When his spaceship crashes down to Earth, circa 709 A.D., alien Kainan (Jim Caviezel) is left with little resources and a quest to destroy the beast that was contained onboard. Observing a familiar pattern of destruction in the immediate area, Kainan finds himself captured by a tribe of Vikings who want to know just what caused such hostility. Endearing himself to King Rothgar (John Hurt) and his daughter Freya (Sophie Myles), Kainan hopes to lead the charge to capture the infamous Moorwen, the dragon-like monster that stalks the land hunting for human prey. Teaming up with a rival clan, led by Gunnar (Ron Perlman), Kainan and Prince Wulfric (Jack Huston) head out to slaughter the menace, only to find the primitive weapons of the era are no match for this ferocious, bioluminescent beast.
"Outlander" is one amusing motion picture, and it helps that the filmmaking remains refreshingly alert throughout. Director Howard McCain deftly mixes cues from Viking iconography and sci-fi staples to indulge in a straight-up monster movie, a swift B-picture that knows its audience and endeavors to offer fans a full plate of monster mayhem, bloodletting, and sword-happy heroics.
It's something of a miracle that "Outlander" doesn't resemble a Sci-Fi Original, with credit going to McCain and his crew for their efforts to make the film feel lived in, and not just shot haphazardly in a generic Canadian backyard. Filling the frame with moisture, smoke, and filthy men, "Outlander" creates the feel of a graphic novel, presenting a heightened naturalistic backdrop for these fantastical events. An adventure story at heart, McCain takes the action into forests, caves, and underwater, constantly trying to drum up a sense of excitement and otherworldly threat while embracing the gruff Viking lifestyle that typically involves serious beard growing, drinking mead from the carcasses of dead animals, and games of balance on wobbly combat shields. Unlike many sci-fi tweaked tales, "Outlander" feels complete and ready for war, with McCain creating a world to play with, not just a genre to exploit for maximum stupidity.
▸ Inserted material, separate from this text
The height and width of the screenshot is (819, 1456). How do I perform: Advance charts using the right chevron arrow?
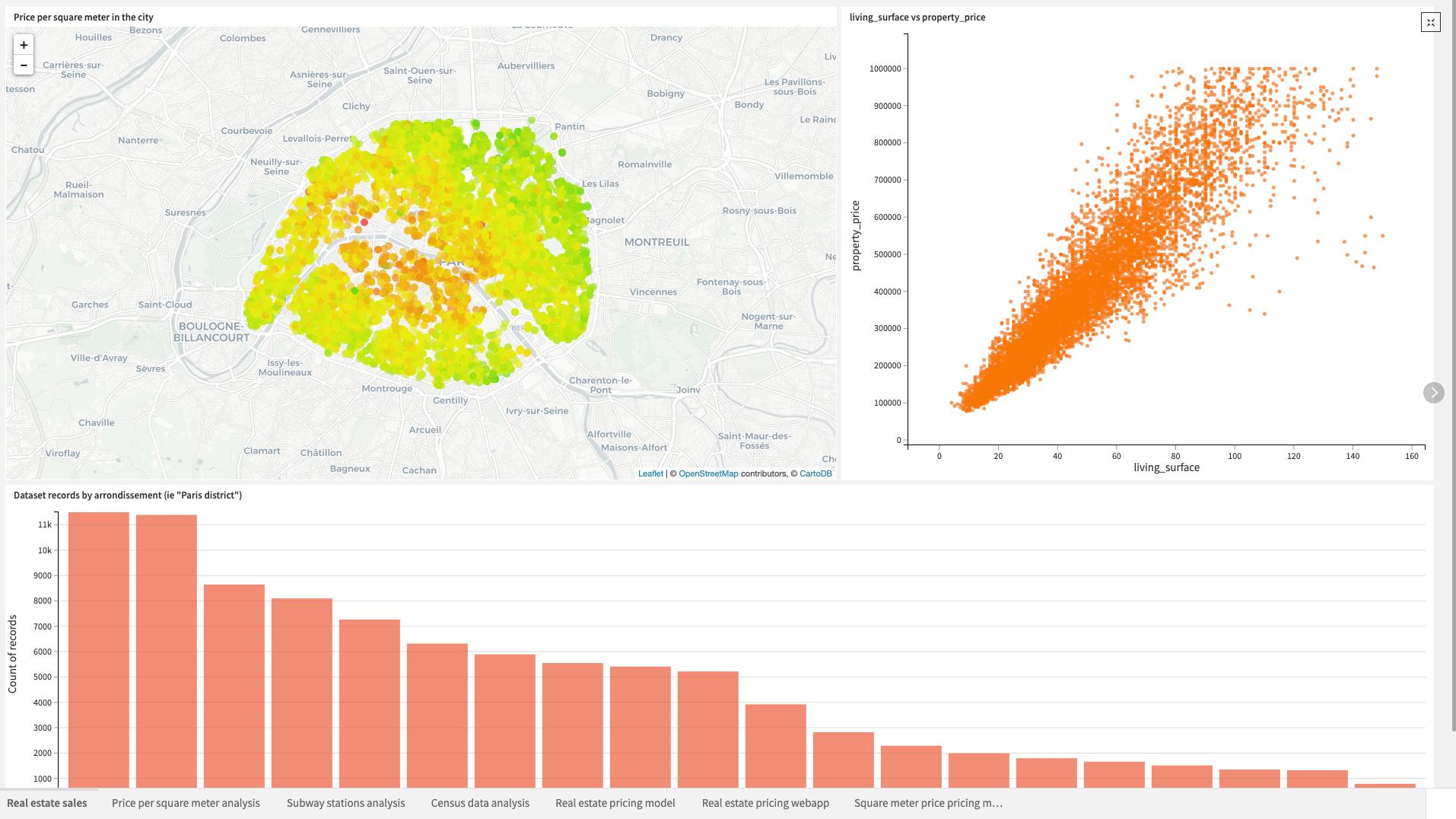[x=1433, y=393]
The Moorwen sequences are the focal point of "Outlander," though it comes as somewhat of a disappointment to find the creature molded from strictly CG parts and labor. While an arrestingly designed beast, the cinematography and editing prefer to keep the monster at a safe visual distance (a mid-movie bear attack is also impossible to focus in on), which can be a frustrating prospect once the third act swings around. The creature is saved by the screenplay, which carefully proposes that the Moorwen might not be the bone-munching demons their reputation suggests. It's a tweak on the formula that keeps "Outlander" fresh enough to stay invested in the gruesome happenings.
"Outlander" is a fluid genre exercise that satisfies cravings for action and Norse mythology in one fell swoop. It's a full-bodied adventure movie that's responsive and reverential to the needs of sci-fi escapism. Vikings? Aliens? Swords crafted from space steel? Ron Perlman as a tattooed, hammer-wielding warlord? This is an easy film to appreciate.